- EXERCISE
Copy out exactly the lines from the start of the data to the line containing "Task: Expand the Acceso rápido menu". Include both.

- PROVIDED RECORDS

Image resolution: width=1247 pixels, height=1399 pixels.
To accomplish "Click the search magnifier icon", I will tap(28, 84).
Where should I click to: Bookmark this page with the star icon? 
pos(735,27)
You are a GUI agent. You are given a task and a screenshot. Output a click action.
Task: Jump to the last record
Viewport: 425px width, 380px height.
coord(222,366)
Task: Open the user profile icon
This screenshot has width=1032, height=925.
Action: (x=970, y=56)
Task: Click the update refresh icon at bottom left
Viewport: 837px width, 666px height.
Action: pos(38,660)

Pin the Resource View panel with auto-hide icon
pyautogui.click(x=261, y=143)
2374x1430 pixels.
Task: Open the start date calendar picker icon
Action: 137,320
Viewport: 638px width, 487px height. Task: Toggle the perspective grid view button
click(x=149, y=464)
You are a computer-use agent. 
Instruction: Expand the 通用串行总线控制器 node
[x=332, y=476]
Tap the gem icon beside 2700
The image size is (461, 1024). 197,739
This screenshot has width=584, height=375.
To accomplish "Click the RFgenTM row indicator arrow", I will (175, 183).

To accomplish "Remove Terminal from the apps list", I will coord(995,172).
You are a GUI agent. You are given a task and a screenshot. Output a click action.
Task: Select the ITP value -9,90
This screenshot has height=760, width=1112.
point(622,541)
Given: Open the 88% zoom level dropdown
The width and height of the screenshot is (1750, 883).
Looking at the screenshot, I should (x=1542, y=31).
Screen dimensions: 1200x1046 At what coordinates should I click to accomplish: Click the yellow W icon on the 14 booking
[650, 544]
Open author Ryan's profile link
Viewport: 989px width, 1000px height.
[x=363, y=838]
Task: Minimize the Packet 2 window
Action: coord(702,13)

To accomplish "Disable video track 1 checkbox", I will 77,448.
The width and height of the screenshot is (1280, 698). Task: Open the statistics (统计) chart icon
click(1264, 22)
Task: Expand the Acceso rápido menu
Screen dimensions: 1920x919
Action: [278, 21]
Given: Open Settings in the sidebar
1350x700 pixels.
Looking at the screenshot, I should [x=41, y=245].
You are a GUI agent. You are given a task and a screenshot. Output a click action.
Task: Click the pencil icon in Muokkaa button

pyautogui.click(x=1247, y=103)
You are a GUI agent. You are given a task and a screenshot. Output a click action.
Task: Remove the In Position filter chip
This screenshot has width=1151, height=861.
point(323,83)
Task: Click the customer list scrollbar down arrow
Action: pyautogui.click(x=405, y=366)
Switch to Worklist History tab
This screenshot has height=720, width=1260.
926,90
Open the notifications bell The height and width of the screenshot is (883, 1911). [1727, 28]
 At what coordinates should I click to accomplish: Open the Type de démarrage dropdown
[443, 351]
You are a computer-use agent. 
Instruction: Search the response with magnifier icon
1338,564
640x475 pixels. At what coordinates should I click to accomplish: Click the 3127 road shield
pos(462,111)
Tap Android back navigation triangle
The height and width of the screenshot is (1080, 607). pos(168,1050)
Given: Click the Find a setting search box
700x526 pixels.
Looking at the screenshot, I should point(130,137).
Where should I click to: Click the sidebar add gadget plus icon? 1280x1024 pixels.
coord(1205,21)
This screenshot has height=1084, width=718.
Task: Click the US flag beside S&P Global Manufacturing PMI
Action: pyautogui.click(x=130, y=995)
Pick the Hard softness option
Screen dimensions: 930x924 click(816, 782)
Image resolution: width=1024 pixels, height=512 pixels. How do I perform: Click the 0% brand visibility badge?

- RESULT FOR THIS EXERCISE
Image resolution: width=1247 pixels, height=1399 pixels.
To accomplish "Click the search magnifier icon", I will tap(28, 84).
Where should I click to: Bookmark this page with the star icon? 
pos(735,27)
You are a GUI agent. You are given a task and a screenshot. Output a click action.
Task: Jump to the last record
Viewport: 425px width, 380px height.
coord(222,366)
Task: Open the user profile icon
This screenshot has width=1032, height=925.
Action: (x=970, y=56)
Task: Click the update refresh icon at bottom left
Viewport: 837px width, 666px height.
Action: pos(38,660)

Pin the Resource View panel with auto-hide icon
pyautogui.click(x=261, y=143)
2374x1430 pixels.
Task: Open the start date calendar picker icon
Action: 137,320
Viewport: 638px width, 487px height. Task: Toggle the perspective grid view button
click(x=149, y=464)
You are a computer-use agent. 
Instruction: Expand the 通用串行总线控制器 node
[x=332, y=476]
Tap the gem icon beside 2700
The image size is (461, 1024). 197,739
This screenshot has width=584, height=375.
To accomplish "Click the RFgenTM row indicator arrow", I will (175, 183).

To accomplish "Remove Terminal from the apps list", I will coord(995,172).
You are a GUI agent. You are given a task and a screenshot. Output a click action.
Task: Select the ITP value -9,90
This screenshot has height=760, width=1112.
point(622,541)
Given: Open the 88% zoom level dropdown
The width and height of the screenshot is (1750, 883).
Looking at the screenshot, I should (x=1542, y=31).
Screen dimensions: 1200x1046 At what coordinates should I click to accomplish: Click the yellow W icon on the 14 booking
[650, 544]
Open author Ryan's profile link
Viewport: 989px width, 1000px height.
[x=363, y=838]
Task: Minimize the Packet 2 window
Action: coord(702,13)

To accomplish "Disable video track 1 checkbox", I will 77,448.
The width and height of the screenshot is (1280, 698). Task: Open the statistics (统计) chart icon
click(1264, 22)
Task: Expand the Acceso rápido menu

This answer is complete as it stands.